I am concerned about detection in this area. The Minister has been asked to confirm—I am sure she will—that social media companies carrying out lawful activity will not be captured by this law. I do not think it is controversial to say that, in other areas, social media companies have not lived up to their responsibilities to detect crime, support law enforcement agencies in detecting crime and detect criminals who are using their platforms to enhance and enable their own criminal activities.
I hope and am sure that the Government are bringing pressure to bear on social media companies to help with detection of these crimes. It is all very well for social media companies, which are probably exclusively very large, international or multinational companies, to say that they are not the perpetrators of crime, but they do provide platforms and they have huge capabilities to enable detection. I would expect them to step up and put all the resources that they have into detecting or helping law enforcement to detect these vile and horrible crimes.
I completely agree with the hon. Member for Isle of Wight East that there is a real responsibility on our tech giants. The hon. Member for Windsor talked about the Internet Watch Foundation; the basis of its model is a partnership with social media firms whereby they provide it with huge amounts of the data, so they are not without efforts in the space of child abuse detection—they have been partners in it for many years. However, I think that it is uncontroversial to say that more needs to be done. We as policymakers and lawmakers have to keep a constant eye on how things change.

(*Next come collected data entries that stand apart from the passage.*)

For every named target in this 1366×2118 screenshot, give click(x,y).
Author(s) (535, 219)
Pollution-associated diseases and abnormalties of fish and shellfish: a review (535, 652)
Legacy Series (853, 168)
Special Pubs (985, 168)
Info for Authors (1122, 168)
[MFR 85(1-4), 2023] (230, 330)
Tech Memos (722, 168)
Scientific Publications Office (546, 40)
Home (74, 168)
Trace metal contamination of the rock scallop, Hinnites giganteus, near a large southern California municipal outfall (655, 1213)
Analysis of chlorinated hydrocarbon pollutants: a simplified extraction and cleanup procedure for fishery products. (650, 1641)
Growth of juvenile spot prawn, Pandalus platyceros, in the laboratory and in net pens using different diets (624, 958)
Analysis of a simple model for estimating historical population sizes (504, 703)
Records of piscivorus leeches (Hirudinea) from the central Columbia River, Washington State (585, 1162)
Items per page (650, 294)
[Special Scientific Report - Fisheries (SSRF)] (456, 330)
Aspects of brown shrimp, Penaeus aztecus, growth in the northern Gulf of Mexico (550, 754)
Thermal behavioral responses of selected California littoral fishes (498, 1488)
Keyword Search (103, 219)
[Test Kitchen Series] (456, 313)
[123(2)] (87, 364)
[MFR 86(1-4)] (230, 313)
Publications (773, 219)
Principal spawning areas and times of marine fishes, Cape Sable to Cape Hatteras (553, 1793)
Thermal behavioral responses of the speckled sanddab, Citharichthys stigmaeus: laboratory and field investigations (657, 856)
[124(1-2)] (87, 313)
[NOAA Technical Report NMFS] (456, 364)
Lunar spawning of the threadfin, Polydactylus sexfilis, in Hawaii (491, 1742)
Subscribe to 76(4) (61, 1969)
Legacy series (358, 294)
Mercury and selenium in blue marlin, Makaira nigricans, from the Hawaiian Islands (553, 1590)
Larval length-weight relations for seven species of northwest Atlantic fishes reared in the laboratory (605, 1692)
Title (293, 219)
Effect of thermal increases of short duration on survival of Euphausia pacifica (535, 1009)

The shadow Minister, the hon. Member for Gordon and Buchan, asked a series of questions. She asked, “What if someone uses electronic services without the knowledge of the service provider?” An individual must have the intention of facilitating child sexual exploitation and abuse to be convicted under this offence. Where an internet service is used without the knowledge or intention of a service provider to carry out child sexual exploitation and abuse, the service provider will not be criminally responsible.
The shadow Minister also asked about the interplay with the Online Safety Act. These criminal offences are designed to ensure that we can better counter the threat of AI-generated CSAM offences. Offences that criminalise the individual user are not in scope of the Online Safety Act. However, the interplay would be in relation to the content created where these measures are in scope. Companies and platforms would then fall under the OSA. I hope that that answers the hon. Lady’s questions.

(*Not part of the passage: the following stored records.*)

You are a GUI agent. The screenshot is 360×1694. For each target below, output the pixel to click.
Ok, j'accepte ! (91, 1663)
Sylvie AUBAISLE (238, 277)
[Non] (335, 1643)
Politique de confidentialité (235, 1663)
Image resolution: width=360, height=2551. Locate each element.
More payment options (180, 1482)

Question put and agreed to.
Clause 38 accordingly ordered to stand part of the Bill.
Schedule 6 agreed to.
Clauses 39 and 40 ordered to stand part of the Bill.
Clause 41
Notification requirements for offence under section 38
Amendment made: 13, in clause 41, page 46, line 7, at end insert—
“(6) In Schedule 4 to the Modern Slavery Act 2015 (offences to which defence in section 45 does not apply), in paragraph 36D (inserted by section 17), after the entry for section 17 insert—
“section 38 (online facilitation of child sexual exploitation and abuse)”.”—(Jess Phillips.)
This amendment excepts the offence of online facilitation of child sexual exploitation and abuse from the defence in section 45 of the Modern Slavery Act 2015.
Clause 41, as amended, ordered to stand part of the Bill.
Ordered, That further consideration be now adjourned. —(Keir Mather.)